**Task item**
Please reproduce the lines of the records below from the one holding "How do I perform: Choose" through the one holding "Click the Password input field", inclusive, skipping all pictures.

**Given data**
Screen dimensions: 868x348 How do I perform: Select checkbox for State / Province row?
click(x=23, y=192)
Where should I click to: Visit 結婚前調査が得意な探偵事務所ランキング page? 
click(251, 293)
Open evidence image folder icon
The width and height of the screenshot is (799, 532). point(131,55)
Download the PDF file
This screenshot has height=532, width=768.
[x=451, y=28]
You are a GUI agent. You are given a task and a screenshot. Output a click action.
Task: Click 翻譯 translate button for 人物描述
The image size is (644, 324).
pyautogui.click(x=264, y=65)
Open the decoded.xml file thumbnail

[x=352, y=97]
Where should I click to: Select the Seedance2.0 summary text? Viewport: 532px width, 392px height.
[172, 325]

==

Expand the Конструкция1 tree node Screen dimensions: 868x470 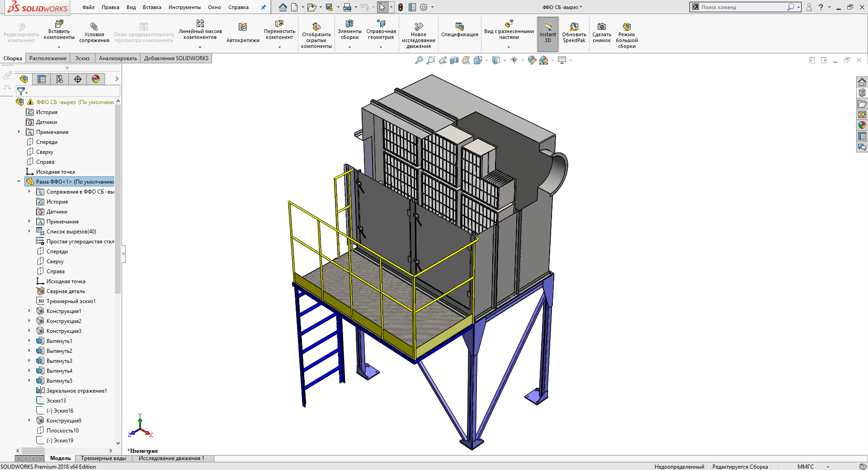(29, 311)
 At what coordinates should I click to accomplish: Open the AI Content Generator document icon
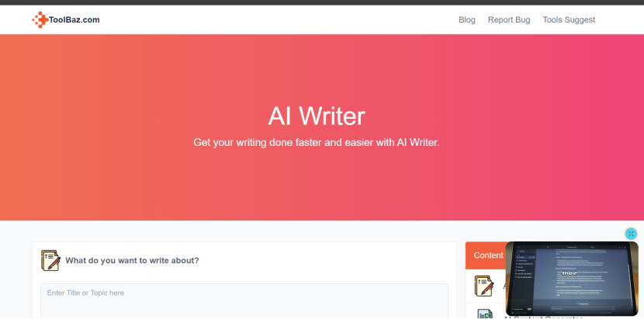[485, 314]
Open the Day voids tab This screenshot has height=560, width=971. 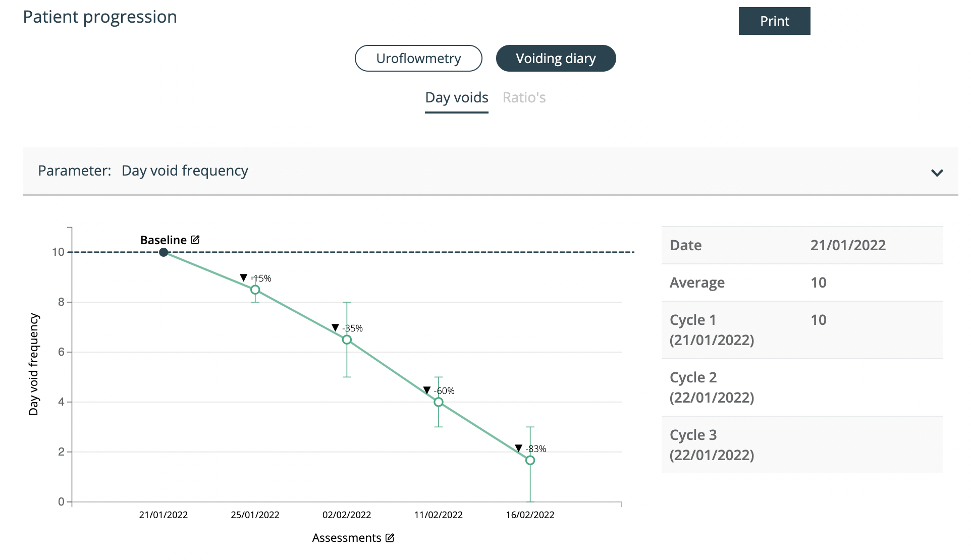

* * *

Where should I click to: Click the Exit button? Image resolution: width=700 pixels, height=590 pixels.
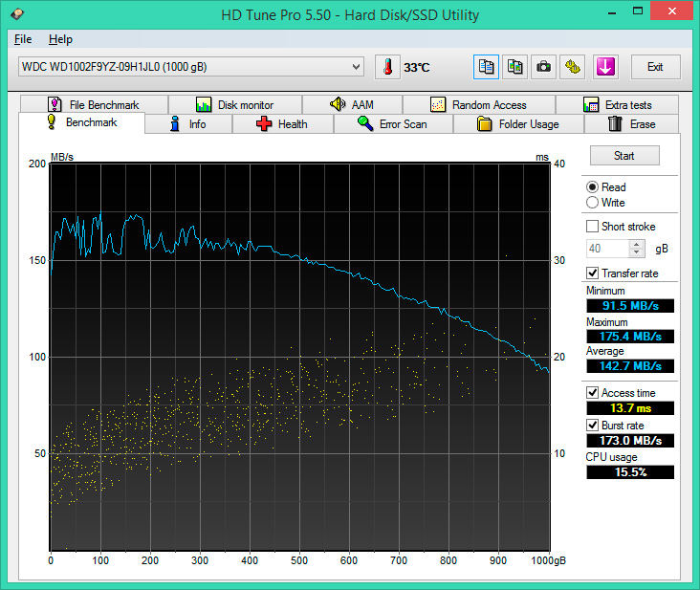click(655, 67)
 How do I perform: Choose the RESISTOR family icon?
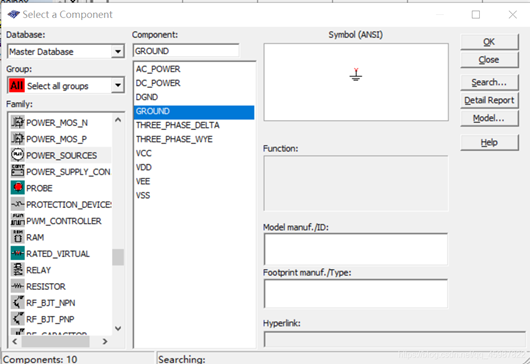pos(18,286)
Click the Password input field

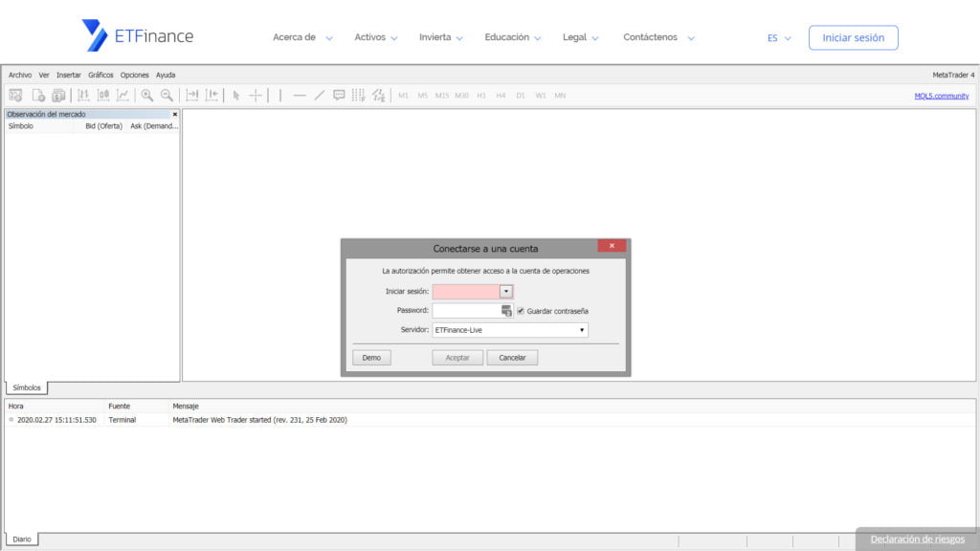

**Response**
 How do I perform: Choose the RESISTOR family icon?
pos(18,286)
Click the Password input field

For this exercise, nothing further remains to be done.